Choosing Film Schools and Film Courses

Why film schools? It’s one of the default questions that aspiring filmmakers face when they plan to take film courses. Despite a line of argument that filmmaking often goes beyond the realms of theory and despite success stories of “untrained” filmmakers, the relevance of film schools in imparting the craft and technical intricacies of the medium stays largely unchallenged. You can learn many things, even motion graphics and visual effects. Though reputation of the film schools is critical in your search, it’s also important to realize that, ultimately, it’s the opportunity to develop hands-on and all-round skills as a visualizer and maker that seals it.

To start with, decide on the kind of films you would like to be part of. The independent film movement – that started off overlapping with anything off-beat – has now evolved into a strong market movement as well. The lines between Indie and commercial still exist but the movements are not necessarily countering each other all the time. These are exciting times for young mavericks to pursue their kind of cinema without getting completely awed down by the market compulsions.

Film Courses and Disciplines

Film schools, typically, offer courses across disciplines in filmmaking: editing, cinematography, sound, screenwriting, directing and more. It makes sense to decide on a primary focus area — say, directing — and supplement it with courses in cinematography, editing or screenwriting. Niche courses are pursued religiously at film schools across the world but inter-disciplinary curricula have also started catering to the needs of aspirants who look for an all-round education. The theory and history of film, along with its social context and evolution, and focus areas like literature and art are also being offered at these film schools.

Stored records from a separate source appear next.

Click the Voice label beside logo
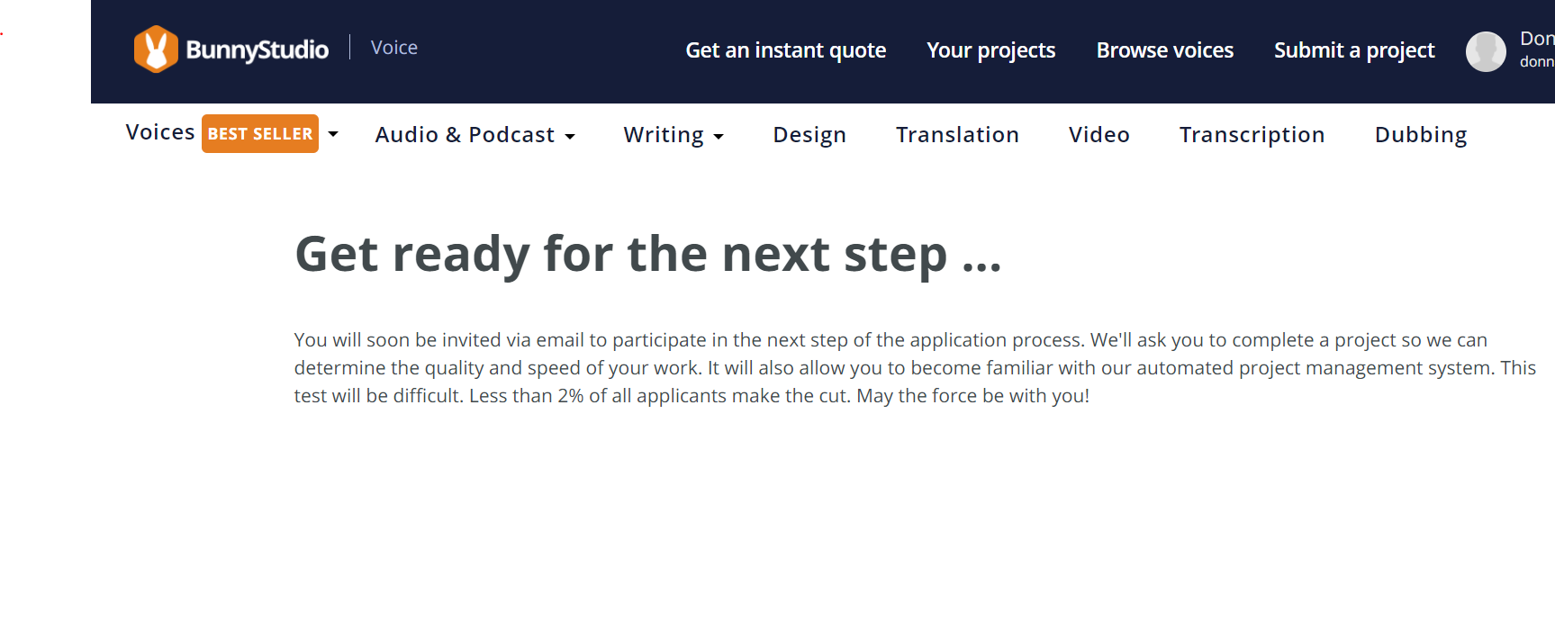This screenshot has height=639, width=1555. pos(394,48)
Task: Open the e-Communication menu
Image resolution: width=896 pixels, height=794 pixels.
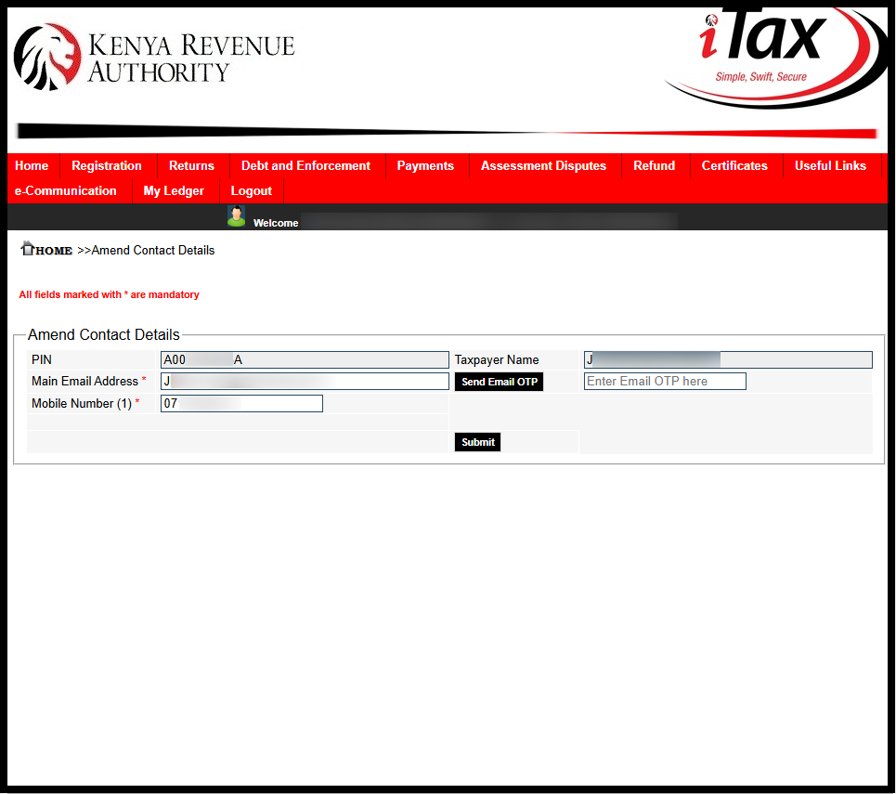Action: [x=66, y=190]
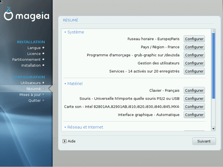Configure Services activés
Screen dimensions: 223x167
(194, 71)
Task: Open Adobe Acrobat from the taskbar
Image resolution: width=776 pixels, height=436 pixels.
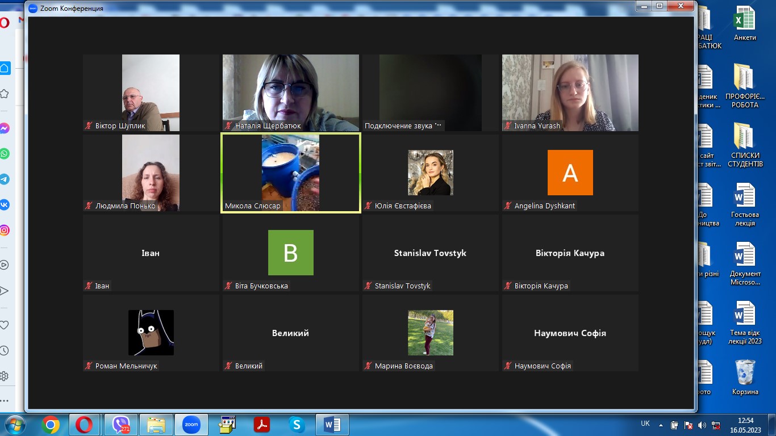Action: pyautogui.click(x=261, y=425)
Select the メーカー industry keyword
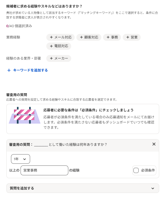This screenshot has height=197, width=167. (x=59, y=58)

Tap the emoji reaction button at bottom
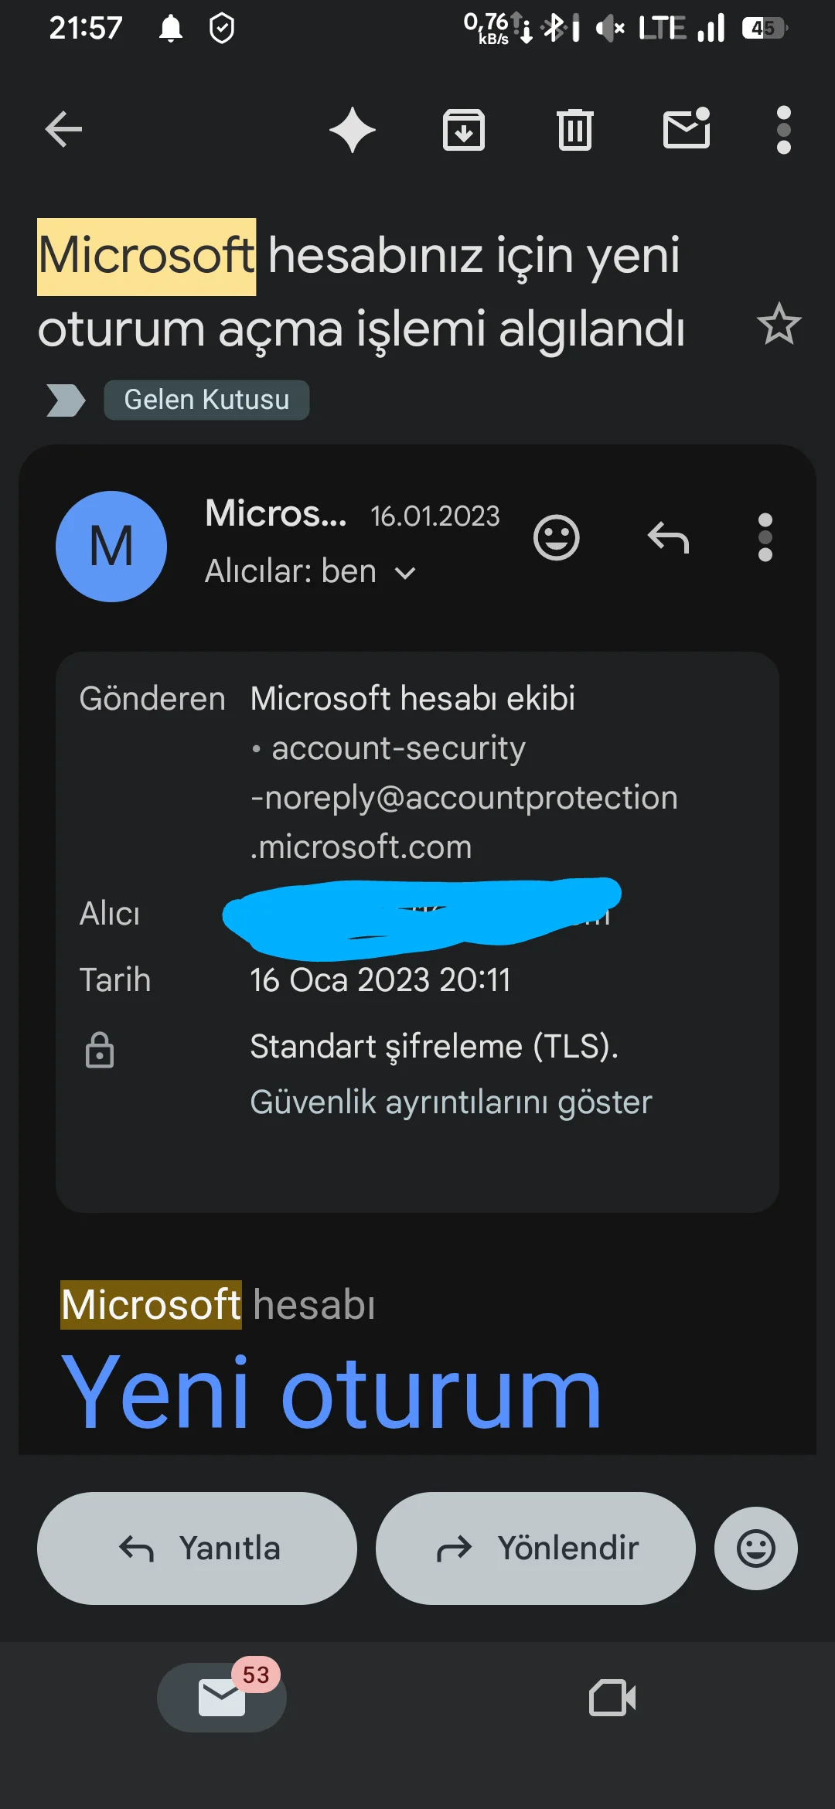tap(755, 1548)
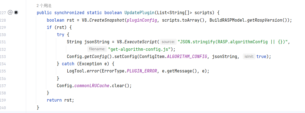305x113 pixels.
Task: Click the @ annotation gutter icon
Action: click(10, 12)
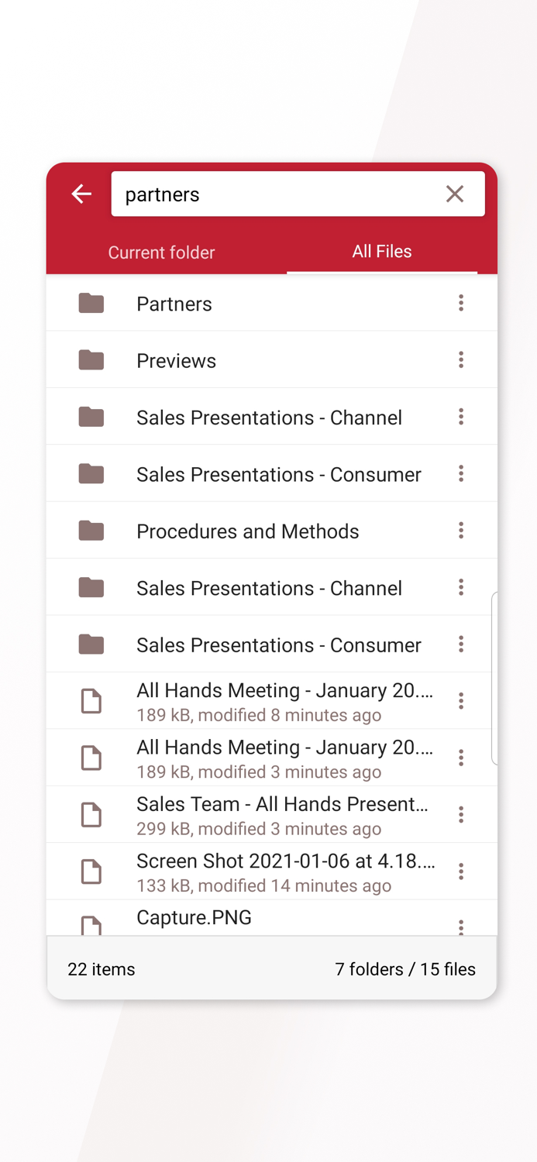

Accredited Film Schools and Faculty

An accredited film school brings with it a stamp of stature and quality, that often makes the screening easier for the student. The Aboutfilmschools website traces a US example and points out that the National Association of Schools of Art and Design (NASAD) is the independent organism recognized by the American Department of Education for accreditation of programmes of visual arts, apart from six regional accreditation organizations.

The stature of the school faculty is as important as the course material they deal with. It’s important to trace the industry standing of the faculty and distinguish between reputed academics who have published books on films but have collaborated in none and those who have the industry exposure and tutorial skills to match. Go for film schools that also offer guest lectures by speakers from the industry and have strong industry alliances to ensure internships. Studios, labs and libraries add to the film school experience.

Courses at Premier Film Schools

Alumni filmmakers who have made it big add a definite lure to the schools, like a Michael Mann or Mike Leigh does. But these are premier institutes like London Film School, New York Film Academy and the National Film and Television School, UK. There are other high and medium-range schools as well, offering basic filmmaking education in short-term courses at a moderate fee.